Standard form contracts such as the ones offered by the AIA and ConsensusDocs have options to put in mediation clauses in a construction contract. Any large-scale project will have some type of ADR clause in its contractual documents, in order to keep parties out of the court room.
No Mediation Clause
Most construction contracts involve smaller projects. These projects have much more simple contracts if any at all. I have clients come to me all the time expressing there was no written contract. Although, as an attorney this is frustrating, its not a deal killer. In either circumstance, a party can always suggest mediation.
The parties in this circumstance are not bound to participate in mediation, but if they so choose, the parties can try to resolve the difference with the help of a trained professional.
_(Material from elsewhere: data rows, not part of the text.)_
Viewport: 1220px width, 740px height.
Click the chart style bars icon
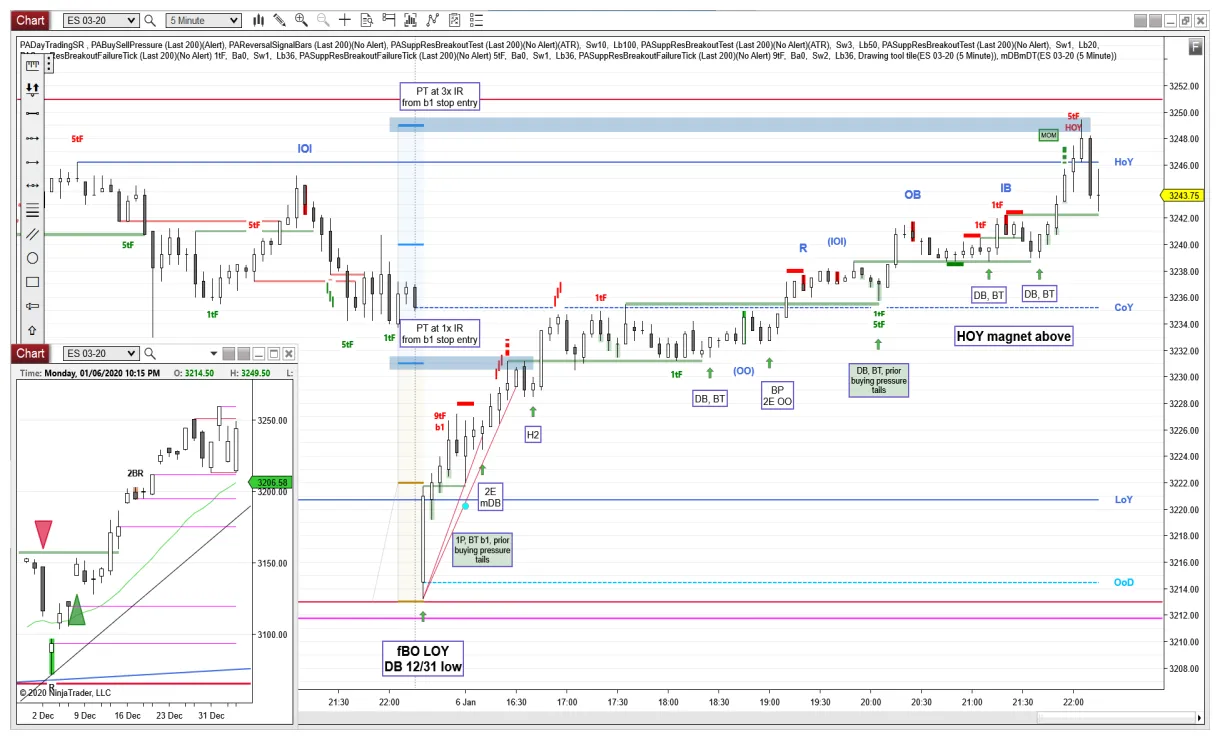(258, 20)
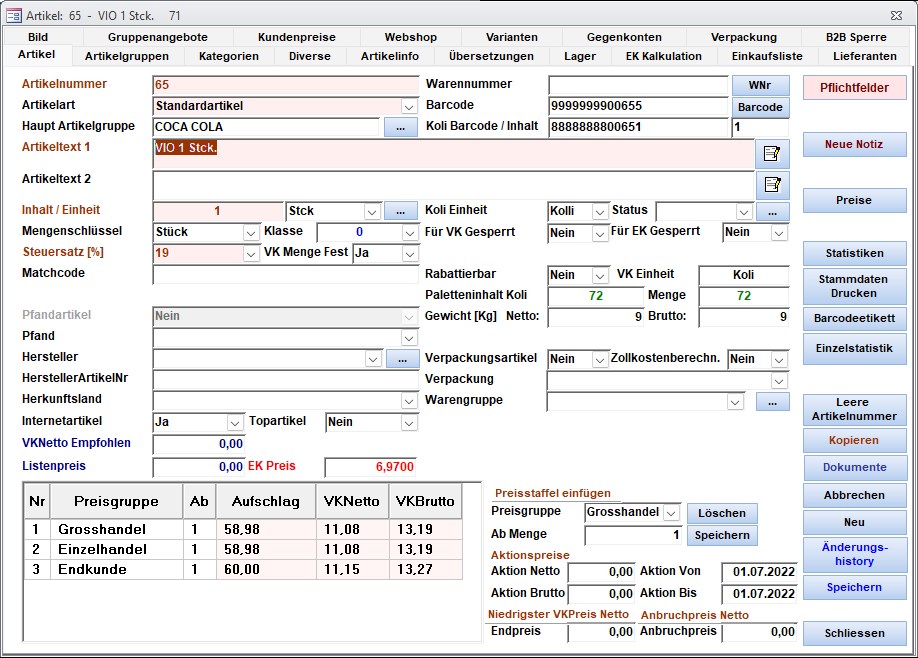Screen dimensions: 918x658
Task: Click the ellipsis button next to Warengruppe
Action: pyautogui.click(x=771, y=401)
Why is Mediation Recommended?
Mediators are facilitators. They work with each party to come up with a solution to the problems between the parties. The key is that the mediator cannot and will not make any decisions for the parties. Each party must make its own decision.
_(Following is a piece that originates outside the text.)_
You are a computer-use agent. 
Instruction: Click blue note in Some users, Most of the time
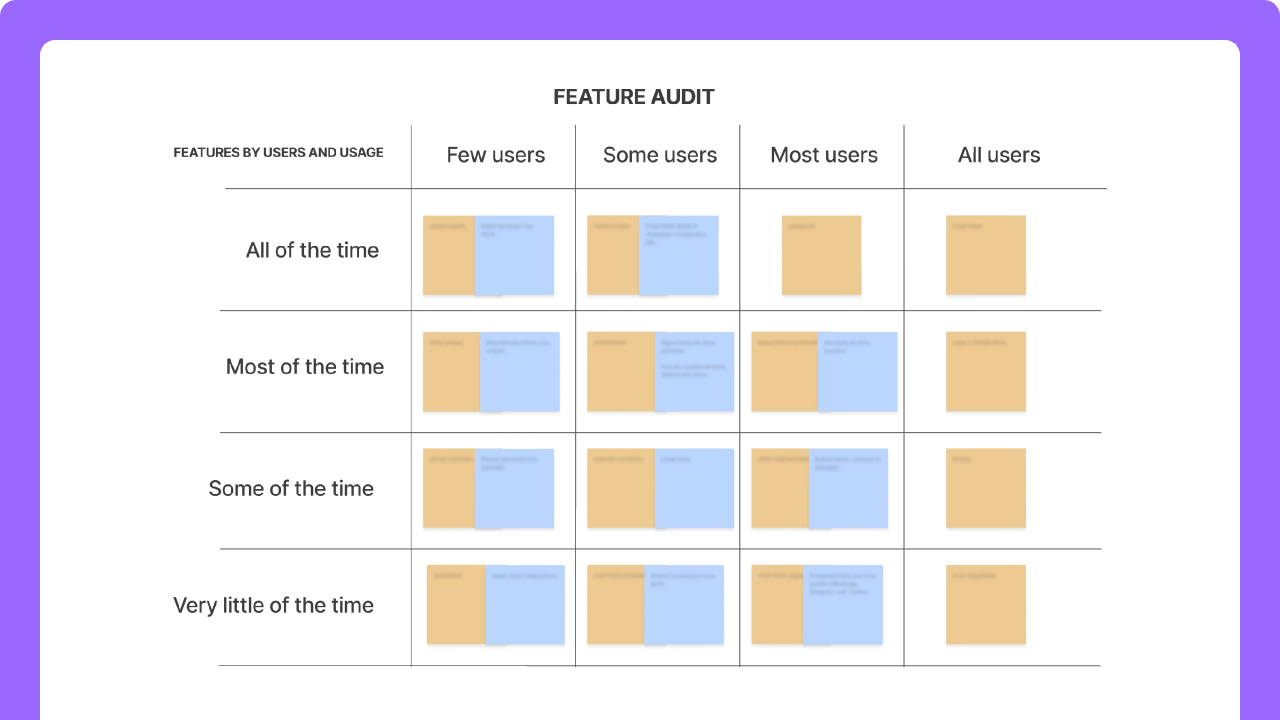coord(695,373)

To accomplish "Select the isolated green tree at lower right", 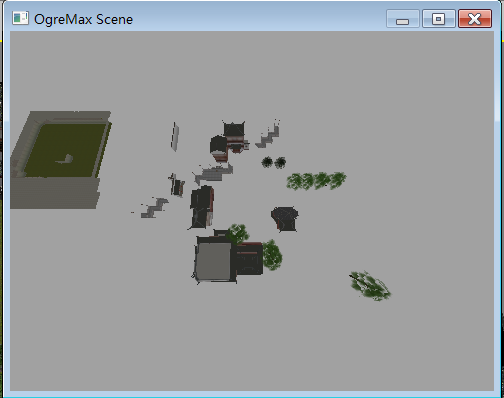I will click(x=370, y=286).
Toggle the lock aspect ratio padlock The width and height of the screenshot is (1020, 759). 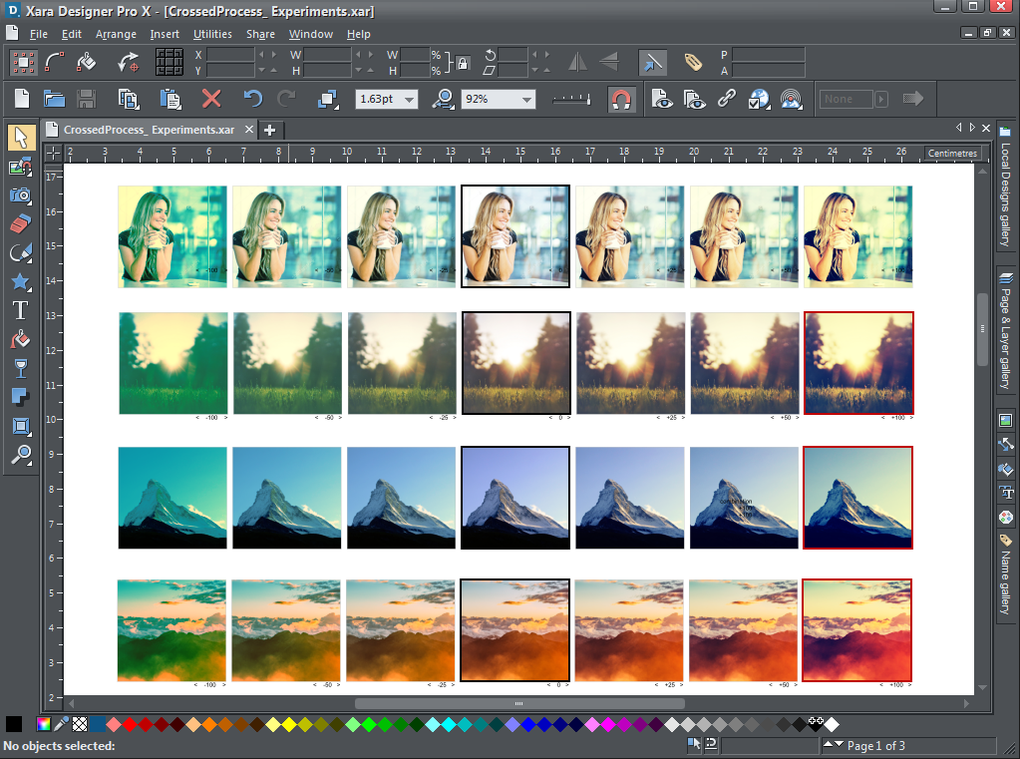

A successful mediation ends with a settlement! This is time for celebration. Although parties may be uneasy after compromising, at the end of the day there is some finality. The case or dispute is over and you can get back to what you do best, making money.
Conclusion
The trend in the construction industry is heading toward ADR clauses. Mediation is the only forum whereby the parties can come up with their own solution. Otherwise, parties must roll the dice and let an arbitrator or judge decide the outcome. Contractors should be adding mediation clauses to their contracts. When a dispute arises, you will be glad to have this valuable tool at your disposal.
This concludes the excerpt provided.